Summer Special - Limited Time 65% Discount Offer - Ends in 0d 00h 00m 00s - Coupon code: top65certs

Databricks Databricks-Certified-Professional-Data-Engineer Online Access

Databricks Certified Data Engineer Professional Exam Questions and Answers

Question 5

A Delta table of weather records is partitioned by date and has the below schema:

date DATE, device_id INT, temp FLOAT, latitude FLOAT, longitude FLOAT

To find all the records from within the Arctic Circle, you execute a query with the below filter:

latitude > 66.3

Which statement describes how the Delta engine identifies which files to load?

Options:

A.

All records are cached to an operational database and then the filter is applied

B.

The Parquet file footers are scanned for min and max statistics for the latitude column

C.

All records are cached to attached storage and then the filter is applied

D.

The Delta log is scanned for min and max statistics for the latitude column

E.

The Hive metastore is scanned for min and max statistics for the latitude column

Question 6

A Delta Lake table representing metadata about content posts from users has the following schema:

    user_id LONG

    post_text STRING

    post_id STRING

    longitude FLOAT

    latitude FLOAT

    post_time TIMESTAMP

    date DATE

Based on the above schema, which column is a good candidate for partitioning the Delta Table?

Options:

A.

date

B.

user_id

C.

post_id

D.

post_time

Question 7

A data engineer is performing a join operating to combine values from a static userlookup table with a streaming DataFrame streamingDF.

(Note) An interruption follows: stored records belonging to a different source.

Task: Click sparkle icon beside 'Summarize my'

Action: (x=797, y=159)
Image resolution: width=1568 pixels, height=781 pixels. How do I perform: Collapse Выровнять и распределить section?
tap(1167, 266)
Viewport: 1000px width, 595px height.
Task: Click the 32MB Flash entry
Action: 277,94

Which code block attempts to perform an invalid stream-static join?

Options:

A.

userLookup.join(streamingDF, ["userid"], how="inner")

B.

streamingDF.join(userLookup, ["user_id"], how="outer")

C.

streamingDF.join(userLookup, ["user_id”], how="left")

D.

streamingDF.join(userLookup, ["userid"], how="inner")

E.

userLookup.join(streamingDF, ["user_id"], how="right")

Question 8

The Databricks CLI is use to trigger a run of an existing job by passing the job_id parameter. The response that the job run request has been submitted successfully includes a filed run_id.

Which statement describes what the number alongside this field represents?

Options:

A.

The job_id is returned in this field.

B.

The job_id and number of times the job has been are concatenated and returned.

C.

The number of times the job definition has been run in the workspace.

D.

The globally unique ID of the newly triggered run.